**Tasks to perform**.
1) Answer these from the briefing on the Armenian massacres:
(a) Which option does it recommend?
(b) Which four countries does it name as having recognized the events as genocide?
(c) In which house, and on what date, was the most recent Parliamentary debate on the issue held?
2) Repeat word for word the part of the briefing on the Armenian massacres from "2. Routine. There" to "FCO policy lead.".

**Excerpted passage**.

To: Justin McKenzie Smith Minister for Europe

Armenian Massacres 1915–1917


1. Whether to confirm the Government’s position and approve lines to take on use of the term genocide in relation to the deaths of up to 1.5 million ethnic Armenians in the Ottoman Empire between 1915-17.


2. Routine. There is a strong Armenian diaspora lobby to persuade governments around the world to adopt the term genocide when talking about these events. The FCO regularly receives letters from MPs and members of the public urging us to recognise the events of 1915-17 as genocide. Other government departments and devolved administrations have also recently started to be approached on this issue – however it is an FCO policy lead.


3. Option A: That the Minister agrees that the UK should not recognise the Armenian massacres as genocide and approves the attached draft lines for public use (Flag A) which address the questions most frequently raised. This is our recommended option.

4. Option B: We recognise the events as Genocide. Around 20 Governments or Parliaments, including France, Canada, Russia and Switzerland, have done so. [redacted] If this option is considered we will provide more detailed advice on the political and legal implications of recognition.


5. Yerevan, Ankara, Europe Directorate, International Organisations Department, Legal Advisers, Parliamentary Relations Team and Press Office.


6. There is regular Parliamentary interest in this question, primarily in the form of MPs letters but also PQs and debates. Parliamentarians with an interest in relations with Armenia (the All-party Parliamentary Group on Armenia has already re-registered and held its AGM) are likely to be disappointed but not surprised by a government position of non-recognition. Parliamentarians with an interest in relations with Turkey (and the pro-Turkey parliamentary groups) will support the policy. In the most recent Parliamentary debate on this issue (in the Lords on 29 March) a majority of speakers showed sympathy for the position of non-recognition and support for reconciliation between the two sides.

**Data segment**.
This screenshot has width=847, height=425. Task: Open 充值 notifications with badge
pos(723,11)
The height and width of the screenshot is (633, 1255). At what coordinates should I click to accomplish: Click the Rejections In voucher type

**Set of answers**.
1)
(a) Option A
(b) France, Canada, Russia and Switzerland
(c) The Lords, on 29 March

2)
2. Routine. There is a strong Armenian diaspora lobby to persuade governments around the world to adopt the term genocide when talking about these events. The FCO regularly receives letters from MPs and members of the public urging us to recognise the events of 1915-17 as genocide. Other government departments and devolved administrations have also recently started to be approached on this issue – however it is an FCO policy lead.